▸ **PROBLEM DETAILS**:
Please copy all of the entries exactly, but drop every picture.

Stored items
▼

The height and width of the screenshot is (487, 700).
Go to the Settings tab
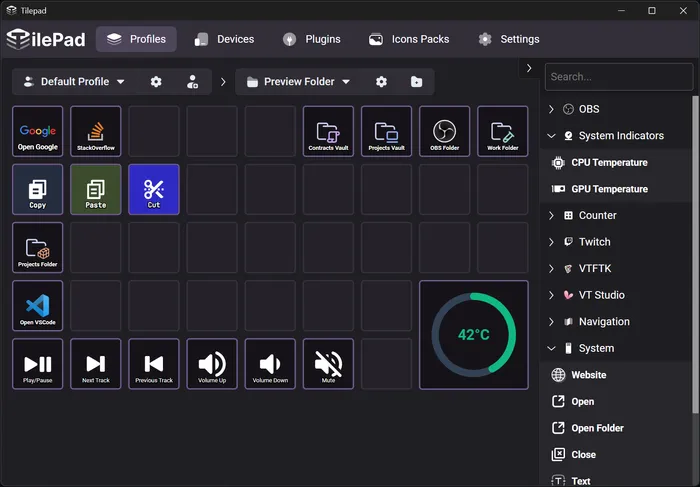[508, 39]
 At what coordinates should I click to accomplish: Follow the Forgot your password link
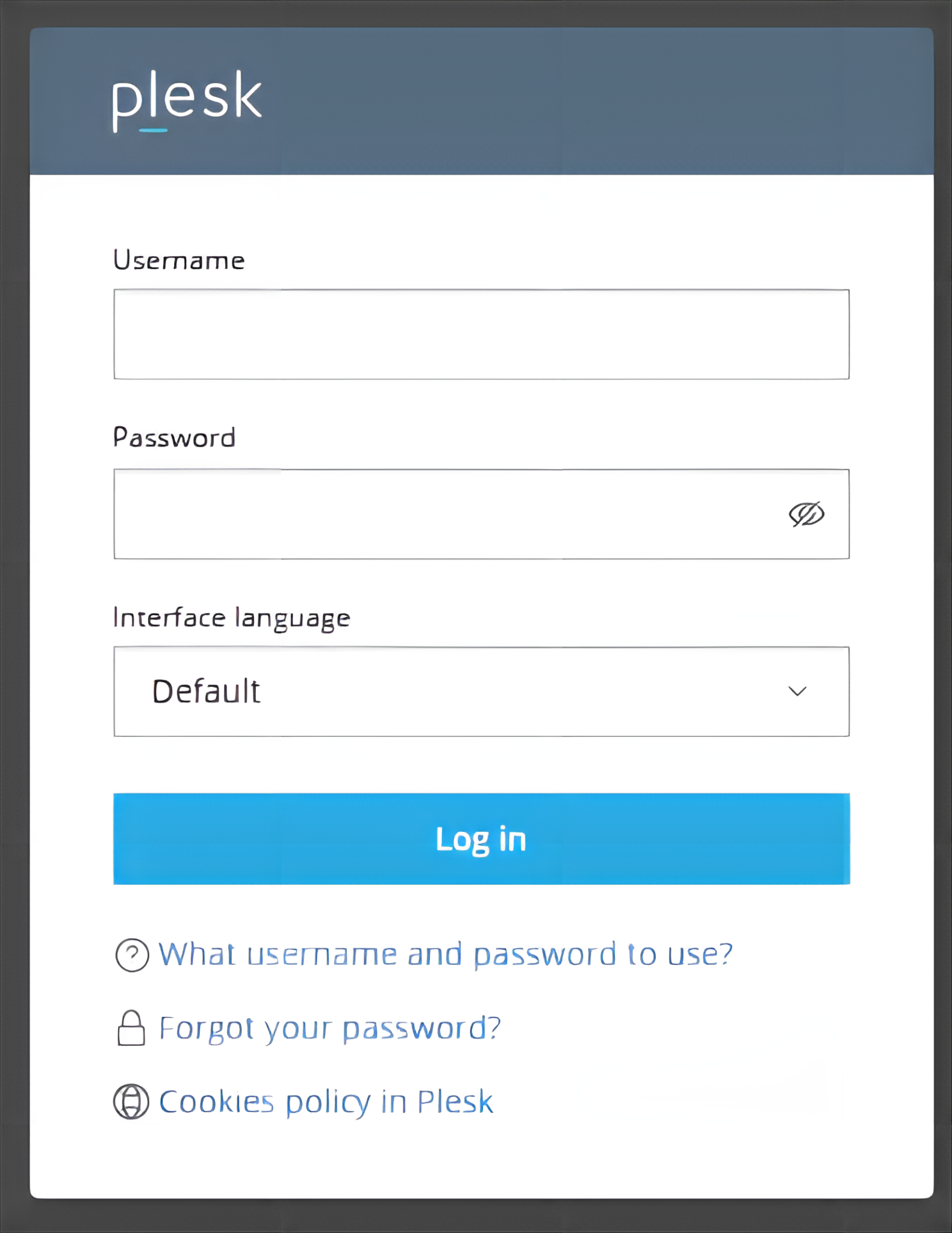click(x=330, y=1028)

▲

▸ **TASK ANSWER**:
The height and width of the screenshot is (487, 700).
Go to the Settings tab
[508, 39]
 At what coordinates should I click to accomplish: Follow the Forgot your password link
click(x=330, y=1028)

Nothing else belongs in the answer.